Those expensive border-crossing machines!
I read with interest media reports about new passport-checking machines installed at the Sangster International Airport. Aimed at protecting our borders, improving the visitor arrival process, and costing US$2 million, I wondered if this should've been a priority at this time.
What borders exactly are we protecting in a mainly tourist destination port? Wouldn't this money be better spent elsewhere enhancing the tourism product with the goal to provide more jobs and services and enhancing the physical and social infrastructure in cities like MoBay, which depends heavily on tourism?
MoBay City Centre, for instance, is in dire need of a makeover. It is congested, filthy, and, for the most part, not pleasing to the eye. Tourists rarely venture into the city. The craft market could also use a boost, as well as the Hospital Park along the Hip Strip which should be enhanced, renamed, and become more appealing as an attraction!
Most airports globally don't have these machines. Some in the United States have been installed as recently as months ago in ports where the traffic passing through total millions annually, several times ours. Must we strive to replicate everything we see overseas so quickly, without careful analysis and full understanding in particular how they match our own situation, given our limited resources?
No other Caribbean island has these machines and most European ports don't have them either. In Canada, there is limited installation at some major airports, specific terminals only, and even so, only citizens and permanent residents are allowed to use them for obvious security reasons. Visitors must be processed through normal channels with immigration officers.
Won't these machines compromise our national security, as reports suggest they can be used by all - foreigners and locals alike - with e-chip/biometric documents? And what about maintenance costs?
While there is obviously the need to enhance efficiency at Sangster, especially for arrivals where we see unnecessarily long lines, this could be remedied almost immediately by providing more service officers on the front line and simplifying the lengthy immigration/customs forms. Service should also be based on peak periods, which are usually known in advance.

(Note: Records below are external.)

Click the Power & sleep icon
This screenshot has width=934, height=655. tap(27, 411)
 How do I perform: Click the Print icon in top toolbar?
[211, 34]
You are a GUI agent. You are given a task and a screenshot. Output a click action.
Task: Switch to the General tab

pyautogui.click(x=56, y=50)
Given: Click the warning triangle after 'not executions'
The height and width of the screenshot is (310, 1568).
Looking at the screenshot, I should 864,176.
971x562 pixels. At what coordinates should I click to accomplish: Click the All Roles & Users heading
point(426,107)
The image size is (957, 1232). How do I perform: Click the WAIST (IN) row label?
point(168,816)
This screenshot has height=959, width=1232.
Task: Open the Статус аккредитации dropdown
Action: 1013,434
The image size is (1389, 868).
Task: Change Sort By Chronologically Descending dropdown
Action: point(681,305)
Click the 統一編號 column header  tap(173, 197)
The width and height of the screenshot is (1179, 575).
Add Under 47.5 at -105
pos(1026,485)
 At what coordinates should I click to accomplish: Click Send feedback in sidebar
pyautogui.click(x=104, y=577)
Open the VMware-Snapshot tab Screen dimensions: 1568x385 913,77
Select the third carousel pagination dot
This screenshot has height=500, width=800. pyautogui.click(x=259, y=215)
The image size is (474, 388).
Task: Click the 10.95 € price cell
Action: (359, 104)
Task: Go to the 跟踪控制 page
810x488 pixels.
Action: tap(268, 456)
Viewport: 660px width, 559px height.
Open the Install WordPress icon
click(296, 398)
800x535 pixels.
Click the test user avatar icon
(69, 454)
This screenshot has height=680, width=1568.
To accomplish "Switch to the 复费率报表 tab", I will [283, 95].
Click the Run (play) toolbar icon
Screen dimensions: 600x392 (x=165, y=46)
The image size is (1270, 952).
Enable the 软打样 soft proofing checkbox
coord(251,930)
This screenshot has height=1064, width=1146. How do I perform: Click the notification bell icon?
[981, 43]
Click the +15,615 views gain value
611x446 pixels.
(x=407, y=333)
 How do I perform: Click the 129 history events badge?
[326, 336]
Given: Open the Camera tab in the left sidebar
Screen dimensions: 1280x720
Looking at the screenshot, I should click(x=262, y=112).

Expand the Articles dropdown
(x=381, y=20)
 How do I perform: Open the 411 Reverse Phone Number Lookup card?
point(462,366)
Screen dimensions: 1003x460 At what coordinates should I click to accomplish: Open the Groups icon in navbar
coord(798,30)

Development is much more than simply applying everything we see 'a farrin'. Instead of using machines to replace humans, wouldn't it make more sense to do the opposite and hire and train more staff to boost employment and the economy, which would have cost less, with greater benefits? We understand these machines will cut processing time by one minute per passenger, but really, does this justify the cost? Will one minute make much difference?
Spending US$2 million on machines at this time when the country is so heavily indebted seems like another very questionable expense that people should be discussing rather than creating a fuss over some minister of government's swimsuit photo!